Highlights & Insights¶
- The Laplacian pyramid's natural multi-scale structure is exploited to model different frequency components separately.
- The MoT architecture elegantly combines scale-specific processing with globally shared attention, achieving parameter-efficient computation.
- Causal attention enforces a natural information flow from structure to detail, realizing hierarchical generation.
- Theoretical analysis of time-weighted complexity demonstrates that the progressive multi-scale design incurs lower attention cost than DiT.
Limitations & Future Work¶
- Evaluation is currently limited to CelebA-HQ and ImageNet; text-guided generation remains unassessed.
- The applicability of Laplacian decomposition in latent space may be less straightforward than in pixel space.
- The key time points \(T_1, T_2\) require manual specification.
- No comparison with recent large-scale text-to-image models is provided.
Related Work & Insights¶
- The multi-scale paradigm traces from LapGAN through Cascaded Diffusion and Pyramidal Flow; LapFlow achieves parallel processing by eliminating explicit bridging mechanisms.
- The MoT design draws on Mixture-of-Experts and represents its first application to multi-scale visual generation.
- The proposed framework offers a more efficient alternative for high-resolution visual generation.
Technical Details¶
- The three-scale Laplacian decomposition operates in latent space (VAE downsampling factor 8), with a maximum latent size of 32×32.

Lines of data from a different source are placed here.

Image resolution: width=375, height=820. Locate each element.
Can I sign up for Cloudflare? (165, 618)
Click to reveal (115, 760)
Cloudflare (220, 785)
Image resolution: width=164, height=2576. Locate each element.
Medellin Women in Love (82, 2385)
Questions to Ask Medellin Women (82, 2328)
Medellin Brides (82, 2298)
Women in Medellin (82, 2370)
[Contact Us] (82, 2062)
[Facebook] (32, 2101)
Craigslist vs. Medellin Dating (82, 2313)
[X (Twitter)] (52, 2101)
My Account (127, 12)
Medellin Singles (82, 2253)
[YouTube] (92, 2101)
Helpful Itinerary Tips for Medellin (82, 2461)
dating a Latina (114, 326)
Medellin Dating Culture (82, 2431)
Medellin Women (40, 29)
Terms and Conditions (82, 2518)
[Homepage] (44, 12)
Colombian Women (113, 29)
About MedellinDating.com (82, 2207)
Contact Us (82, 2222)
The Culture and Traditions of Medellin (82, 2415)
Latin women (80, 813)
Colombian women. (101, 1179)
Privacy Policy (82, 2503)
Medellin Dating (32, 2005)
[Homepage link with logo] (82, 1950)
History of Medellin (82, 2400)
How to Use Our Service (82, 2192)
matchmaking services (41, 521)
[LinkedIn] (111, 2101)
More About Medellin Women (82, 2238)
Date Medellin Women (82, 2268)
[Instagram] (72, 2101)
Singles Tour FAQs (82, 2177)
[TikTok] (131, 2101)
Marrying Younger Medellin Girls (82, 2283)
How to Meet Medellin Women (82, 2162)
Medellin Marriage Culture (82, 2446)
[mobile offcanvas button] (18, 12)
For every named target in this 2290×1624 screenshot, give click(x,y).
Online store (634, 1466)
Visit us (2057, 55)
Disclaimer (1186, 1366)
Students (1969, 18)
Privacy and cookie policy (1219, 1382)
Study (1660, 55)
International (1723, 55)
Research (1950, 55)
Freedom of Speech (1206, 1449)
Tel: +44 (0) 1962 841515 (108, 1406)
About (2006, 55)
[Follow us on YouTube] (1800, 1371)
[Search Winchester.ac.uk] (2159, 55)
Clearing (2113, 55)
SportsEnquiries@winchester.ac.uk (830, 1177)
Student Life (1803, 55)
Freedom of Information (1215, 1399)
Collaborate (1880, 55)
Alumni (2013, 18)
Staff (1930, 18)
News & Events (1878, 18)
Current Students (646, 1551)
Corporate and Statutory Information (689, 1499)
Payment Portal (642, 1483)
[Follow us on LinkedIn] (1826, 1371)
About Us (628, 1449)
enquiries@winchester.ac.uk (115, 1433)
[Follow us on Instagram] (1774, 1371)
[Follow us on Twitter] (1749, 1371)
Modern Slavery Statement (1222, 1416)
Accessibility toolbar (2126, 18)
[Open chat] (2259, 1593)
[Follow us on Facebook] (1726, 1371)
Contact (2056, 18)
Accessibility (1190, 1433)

- Training uses DiT-L/2 for CelebA-HQ and supports DiT-B/2 and DiT-XL/2 for ImageNet.
- Sampling employs the Dormand–Prince (dopri5) ODE solver.
- The GVP path generally outperforms the linear path (verified by ablation).
- Classifier-free guidance is supported and applied on ImageNet.
- Theoretical time-weighted complexity analysis confirms that effective attention cost is lower than that of DiT.
- EQVAE benefits LapFlow but not LFM (Table 2a), indicating that the multi-scale framework better exploits high-quality VAE representations.
- On ImageNet 256, LapFlow surpasses both single-scale and multi-scale baselines with lower GFLOPs.
- Both class-conditional generation on ImageNet and unconditional generation on CelebA-HQ are supported.
Rating¶
- Novelty: ⭐⭐⭐⭐ The combination of Laplacian pyramid, MoT, and causal attention is creative.
- Experimental Thoroughness: ⭐⭐⭐⭐ Comprehensive evaluation and ablation on two datasets, though text-to-image experiments are absent.
- Writing Quality: ⭐⭐⭐⭐ Well-structured with thorough algorithmic descriptions.
- Value: ⭐⭐⭐⭐ Achieves a favorable balance between efficiency and quality, offering meaningful guidance for multi-scale generation research.